« I.C.(...) rêve yeux grands ouverts d’opposer au drame sans nom où nous courons la quête d’une issue exaltante enfin candidate au succès », tels sont les mots par lesquels se conclut le manifeste d’Initiatives Capitalexit (I.C.) qu'une trentaine d'intellectuels viennent de lancer. Capitalexit est le titre éponyme du livre paru en en mars 2018 aux Editions La dispute dans lequel Lucien Sève et son fils Jean s'entretiennent de ce drame sans nom qu'est le capitalisme. C'est la pensée tutélaire du philosophe marxiste, mort récemment, qui inspire les initiateur-trice.s de I.C., parmi lesquels l'historien, Jean Sève, Nadia Salhi, du collectif industrie de la CGT, Cyril Melot, enseignant en sciences politiques à l'université Paris VIII. Curieusement, - est-ce par un défaut de communication ? - les autres noms de cet aréopage ne figurent ni dans leur site : capitalexit.org, ni dans l'article de L'Humanité du 5 juin consacré à leur conférence de presse.

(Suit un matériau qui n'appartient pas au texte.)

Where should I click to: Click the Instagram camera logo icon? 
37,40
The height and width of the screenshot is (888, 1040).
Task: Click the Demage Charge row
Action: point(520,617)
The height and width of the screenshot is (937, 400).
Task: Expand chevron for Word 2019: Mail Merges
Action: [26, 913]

Les axes de réflexion de I.C.
Il aurait été étonnant que la pensée protéiforme et puissante de Lucien Sève ne vienne pas nourrir le débat sur l'après capitalisme. Ses épigones l'ont fidèlement traduite dans un texte fondateur, dont je prends le risque de dégager, à partir de quelques extraits, ce que je crois être ses axes essentiels :
Premier axe : « Le capitalisme est entré en folie jusqu’à l’extrême désastre... Le pire est possible, jusqu’à une disparition cataclysmique de toute civilisation. »
Deuxième axe : « Faire que s’engage sans délai la tâche impressionnante mais pressante d’en finir avec le capitalisme. »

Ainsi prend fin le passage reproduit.